Want to share your content on R-bloggers? click here if you have a blog, or here if you don't.
It’s often the case that I want to write an R script that loops over multiple datasets, or different subsets of a large dataset, running the same procedure over them: generating plots, or fitting a model, perhaps. I set the script running and turn to another task, only to come back later and find the loop has crashed partway through, on an unanticipated error. Here’s a toy example:
> inputs = list(1, 2, 4, -5, 'oops', 0, 10)
> for(input in inputs) {
+ print(paste("log of", input, "=", log(input)))
+ }
[1] "log of 1 = 0"
[1] "log of 2 = 0.693147180559945"
[1] "log of 4 = 1.38629436111989"
[1] "log of -5 = NaN"
Error in log(input) : Non-numeric argument to mathematical function
In addition: Warning message:
In log(input) : NaNs produced
The loop handled the negative arguments more or less gracefully (depending on how you feel about NaN), but crashed on the non-numeric argument, and didn’t finish the list of inputs.
How are we going to handle this?
The try
block
The most straightforward way is to wrap our problematic call in a try
block:
> for(input in inputs) {
+ try(print(paste("log of", input, "=", log(input))))
+ }
[[1] "log of 1 = 0"
[1] "log of 2 = 0.693147180559945"
[1] "log of 4 = 1.38629436111989"
[1] "log of -5 = NaN"
Error in log(input) : Non-numeric argument to mathematical function
In addition: Warning message:
In log(input) : NaNs produced
[1] "log of 0 = -Inf"
[1] "log of 10 = 2.30258509299405"
This skips over the error-causing non-numeric input with an error message (you can suppress the error message with the silent=T
argument to try
), and continues on with the rest of the input. Generally, this is what you would like.
The tryCatch
block
Sometimes, however, you might want substitute your own return value when errors (or warnings) are returned. We can do this with tryCatch
, which allows you to write your own error and warning handlers. Let’s set our loop to return log(-x) when x is negative (negative arguments throw a warning) and return a NaN for non-numeric arguments (which throw an error). We’ll print out an advisory message, too.
> for(input in inputs) {
+ tryCatch(print(paste("log of", input, "=", log(input))),
+ warning = function(w) {print(paste("negative argument", input));
log(-input)},
+ error = function(e) {print(paste("non-numeric argument", input));
NaN})
+ }
[1] "log of 1 = 0"
[1] "log of 2 = 0.693147180559945"
[1] "log of 4 = 1.38629436111989"
[1] "negative argument -5"
[1] "non-numeric argument oops"
[1] "log of 0 = -Inf"
[1] "log of 10 = 2.30258509299405"
Whoops — not quite! We are correctly catching and messaging warnings and errors, but we are not printing out our desired corrected value. This is because the warning and error handlers are altering the execution order and throwing out of the print
statement. If we want to return and print out the appropriate value when warnings and errors are thrown, we have to wrap our tryCatch
into a function. We’ll leave the advisory message in.

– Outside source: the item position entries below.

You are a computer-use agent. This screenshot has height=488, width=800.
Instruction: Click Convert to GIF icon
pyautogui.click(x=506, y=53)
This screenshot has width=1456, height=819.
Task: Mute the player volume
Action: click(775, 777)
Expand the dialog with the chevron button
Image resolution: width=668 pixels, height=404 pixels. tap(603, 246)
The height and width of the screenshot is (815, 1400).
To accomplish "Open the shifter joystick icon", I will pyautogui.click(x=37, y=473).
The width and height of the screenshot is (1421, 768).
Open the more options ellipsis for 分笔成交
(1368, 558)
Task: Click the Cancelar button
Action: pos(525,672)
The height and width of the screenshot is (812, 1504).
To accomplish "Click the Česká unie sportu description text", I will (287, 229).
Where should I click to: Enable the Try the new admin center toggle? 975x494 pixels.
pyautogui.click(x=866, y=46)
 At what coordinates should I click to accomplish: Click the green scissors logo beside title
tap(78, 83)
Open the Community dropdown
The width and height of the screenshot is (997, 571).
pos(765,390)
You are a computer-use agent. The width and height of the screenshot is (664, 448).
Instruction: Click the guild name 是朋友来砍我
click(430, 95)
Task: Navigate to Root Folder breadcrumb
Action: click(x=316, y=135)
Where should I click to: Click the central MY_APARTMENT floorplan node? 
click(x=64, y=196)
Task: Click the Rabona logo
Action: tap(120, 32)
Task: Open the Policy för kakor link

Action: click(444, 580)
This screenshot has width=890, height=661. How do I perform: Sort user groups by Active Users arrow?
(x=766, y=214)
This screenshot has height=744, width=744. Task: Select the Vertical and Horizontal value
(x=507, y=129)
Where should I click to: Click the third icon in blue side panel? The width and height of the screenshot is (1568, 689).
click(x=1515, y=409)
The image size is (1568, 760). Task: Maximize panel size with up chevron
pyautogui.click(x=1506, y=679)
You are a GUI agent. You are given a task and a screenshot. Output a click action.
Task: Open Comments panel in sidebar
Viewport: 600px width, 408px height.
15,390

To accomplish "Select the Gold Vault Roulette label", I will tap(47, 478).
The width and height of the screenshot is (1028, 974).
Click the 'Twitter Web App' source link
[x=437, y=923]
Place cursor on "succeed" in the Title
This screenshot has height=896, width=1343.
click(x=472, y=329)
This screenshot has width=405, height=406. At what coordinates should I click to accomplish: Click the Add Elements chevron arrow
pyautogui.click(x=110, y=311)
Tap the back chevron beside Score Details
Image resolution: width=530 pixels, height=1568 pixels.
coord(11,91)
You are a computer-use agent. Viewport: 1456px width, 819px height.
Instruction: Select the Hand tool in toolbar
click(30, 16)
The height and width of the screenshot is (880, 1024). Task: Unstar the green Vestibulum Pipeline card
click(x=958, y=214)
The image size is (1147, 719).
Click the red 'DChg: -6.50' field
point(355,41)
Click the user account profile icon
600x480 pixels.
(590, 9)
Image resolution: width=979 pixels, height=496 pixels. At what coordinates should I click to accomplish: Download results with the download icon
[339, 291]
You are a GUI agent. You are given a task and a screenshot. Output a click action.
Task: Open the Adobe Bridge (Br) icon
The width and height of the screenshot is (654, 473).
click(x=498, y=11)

> robustLog = function(x) {
+ tryCatch(log(x),
+ warning = function(w) {print(paste("negative argument", x));
log(-x)},
+ error = function(e) {print(paste("non-numeric argument", x));
NaN})
+ }
>
> for(input in inputs) {
+ print(paste("robust log of", input, "=", robustLog(input)))
+ }
[1] "robust log of 1 = 0"
[1] "robust log of 2 = 0.693147180559945"
[1] "robust log of 4 = 1.38629436111989"
[1] "negative argument -5"
[1] "robust log of -5 = 1.6094379124341"
[1] "non-numeric argument oops"
[1] "robust log of oops = NaN"
[1] "robust log of 0 = -Inf"
[1] "robust log of 10 = 2.30258509299405"
Now we return and print out a valid numeric value for numeric inputs to robustLog
, and a NaN only for non-numeric input. Notice also that log(0) still returns -Inf, with no warning or error.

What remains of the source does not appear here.